On selection on reference axis: I do believe PreOp planning can immensely help in order to draw the conclusion on the selection of reference axis for rotation. I reckon reference axis should be chosen based on the bony condition of the particular patient. PCA is the better option except for the cases of hyplasia, as you mentioned. The only challenge I see, sometimes floating osteophytes attachment at the PCL line which can hamper the angular measurement. Regarding TEA, reproducibility of medial epicondyle could be challenging and even navigation may not be perfect in capturing these landmarks precisely.
On 2D landmark vs 3D landmark: I would like to know your opinion on the accuracy of 2D and 3D landmark. The one problem with 2D scan can be that both landmark medial epicondyle and lateral epicondyle might not exist in the same slice. Also, the orientation of CT co-ordinates may play a major role in measurements.
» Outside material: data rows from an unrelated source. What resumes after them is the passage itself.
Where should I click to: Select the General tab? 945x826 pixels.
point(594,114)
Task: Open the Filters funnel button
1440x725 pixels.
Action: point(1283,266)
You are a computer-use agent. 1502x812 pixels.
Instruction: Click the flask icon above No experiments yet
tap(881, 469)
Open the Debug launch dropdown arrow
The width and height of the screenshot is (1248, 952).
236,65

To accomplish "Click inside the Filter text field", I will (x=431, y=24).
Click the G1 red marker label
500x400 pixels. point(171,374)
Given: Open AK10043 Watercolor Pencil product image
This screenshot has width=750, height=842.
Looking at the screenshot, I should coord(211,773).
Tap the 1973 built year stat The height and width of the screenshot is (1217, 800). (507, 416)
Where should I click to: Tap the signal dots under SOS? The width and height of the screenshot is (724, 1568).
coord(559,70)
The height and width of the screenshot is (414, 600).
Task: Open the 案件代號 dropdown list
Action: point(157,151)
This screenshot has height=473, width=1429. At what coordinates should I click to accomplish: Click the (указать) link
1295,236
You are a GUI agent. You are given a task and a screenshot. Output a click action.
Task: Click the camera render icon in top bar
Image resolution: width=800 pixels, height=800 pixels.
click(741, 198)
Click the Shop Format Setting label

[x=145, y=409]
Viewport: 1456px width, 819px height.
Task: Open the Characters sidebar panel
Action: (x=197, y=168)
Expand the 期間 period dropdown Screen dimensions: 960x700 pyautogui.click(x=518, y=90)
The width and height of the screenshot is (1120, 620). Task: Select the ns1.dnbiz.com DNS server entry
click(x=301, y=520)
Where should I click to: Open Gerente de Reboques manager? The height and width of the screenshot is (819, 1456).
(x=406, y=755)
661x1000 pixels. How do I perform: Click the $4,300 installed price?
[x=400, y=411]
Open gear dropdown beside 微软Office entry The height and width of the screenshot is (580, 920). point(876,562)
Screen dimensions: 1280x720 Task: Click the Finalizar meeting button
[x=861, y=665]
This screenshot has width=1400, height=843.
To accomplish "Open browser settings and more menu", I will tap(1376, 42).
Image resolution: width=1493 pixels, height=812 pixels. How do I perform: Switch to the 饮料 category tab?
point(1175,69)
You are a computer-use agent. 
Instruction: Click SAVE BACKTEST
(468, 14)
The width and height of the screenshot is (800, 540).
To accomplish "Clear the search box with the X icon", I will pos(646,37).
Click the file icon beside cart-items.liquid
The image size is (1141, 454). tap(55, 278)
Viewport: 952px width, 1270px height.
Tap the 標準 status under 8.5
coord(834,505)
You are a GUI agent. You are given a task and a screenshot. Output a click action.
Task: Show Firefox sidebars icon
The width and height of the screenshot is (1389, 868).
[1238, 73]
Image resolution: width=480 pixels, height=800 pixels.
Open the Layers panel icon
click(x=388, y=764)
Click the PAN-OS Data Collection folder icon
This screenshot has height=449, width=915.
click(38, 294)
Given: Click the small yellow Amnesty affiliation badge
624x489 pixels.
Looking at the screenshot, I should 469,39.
Talking about 3D landmark- The accuracy of the final 3D model depends on the algorithm used and experience of manual segmentor who is performing this work. The extra added manual error can be the difference between 2D & 3D landmark.
Rotational measurement variation in MRI & CT modality: Assuming we are picking the landmark on a 3D model which is extracted after segmentation process. There would be variation in angle between PCL and TEA in MRI and CT models as MRI model consists cartilage, which may not be uniform on both sides. This variation can be almost of 1 deg. Do you think Preop Planning using MRI modality could be the better option which represents surgical condition better or you will go with CT extracted angulation for setting up the rotation??
Rotation in extra-articular deformity and severely bow cases: As literature suggests, coronal and sagittal bow of bone affect the post-op coronal and sagittal alignment of the knee. How do you tackle the rotation in EAD and bow cases and how much it can affect the post-op rotational alignment?